(Entries on target coordinates)
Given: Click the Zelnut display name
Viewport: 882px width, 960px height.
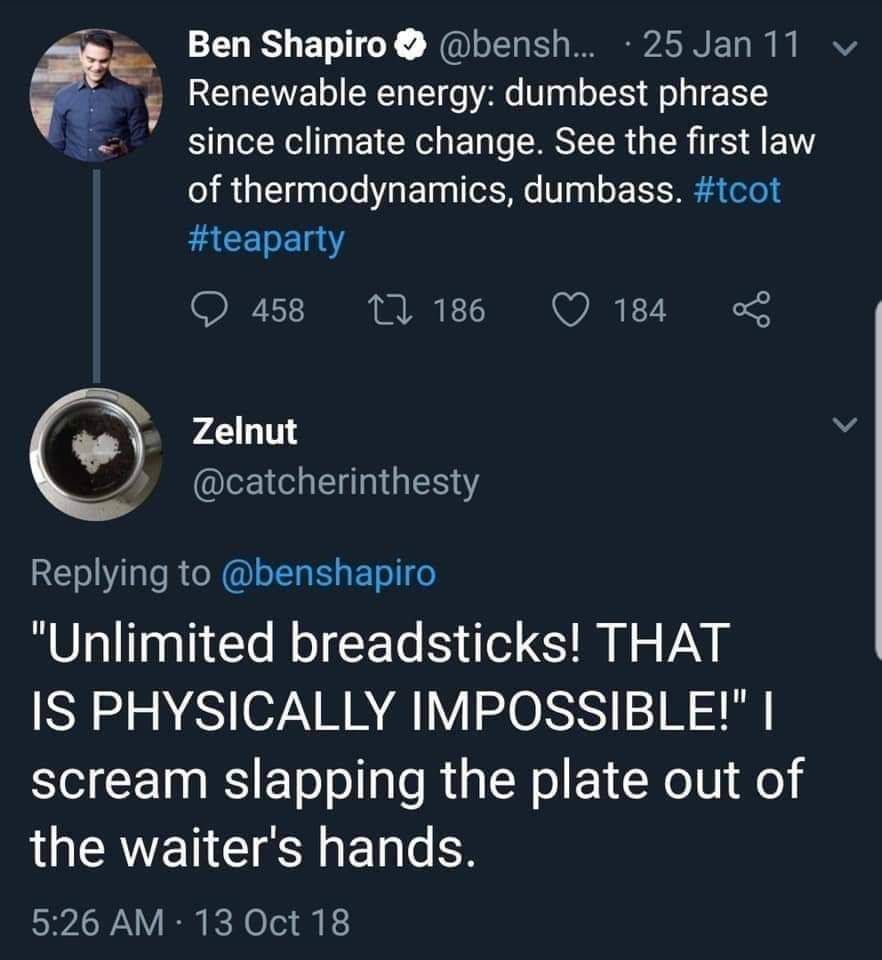Looking at the screenshot, I should pyautogui.click(x=244, y=432).
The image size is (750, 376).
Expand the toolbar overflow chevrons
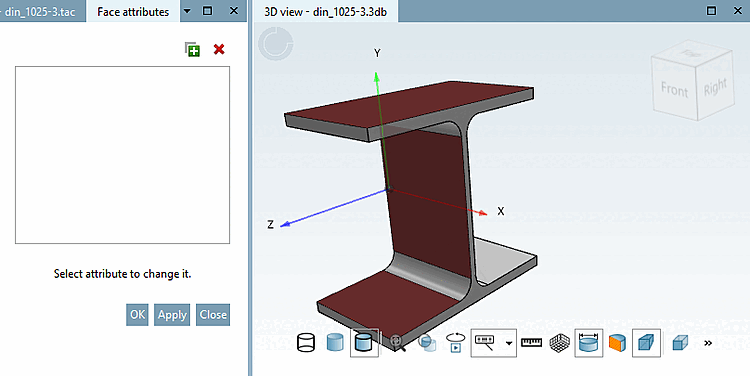[x=708, y=343]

▸ **Given instruction**
Reproduce all of the rows above, renaming "toolbar" to "navigation bar" and leaving everything else unchanged. Omit the pictures from your answer.

▸ **Final answer**
Given: Click the Zelnut display name
Viewport: 882px width, 960px height.
Looking at the screenshot, I should pyautogui.click(x=244, y=432).
The image size is (750, 376).
Expand the navigation bar overflow chevrons
[x=708, y=343]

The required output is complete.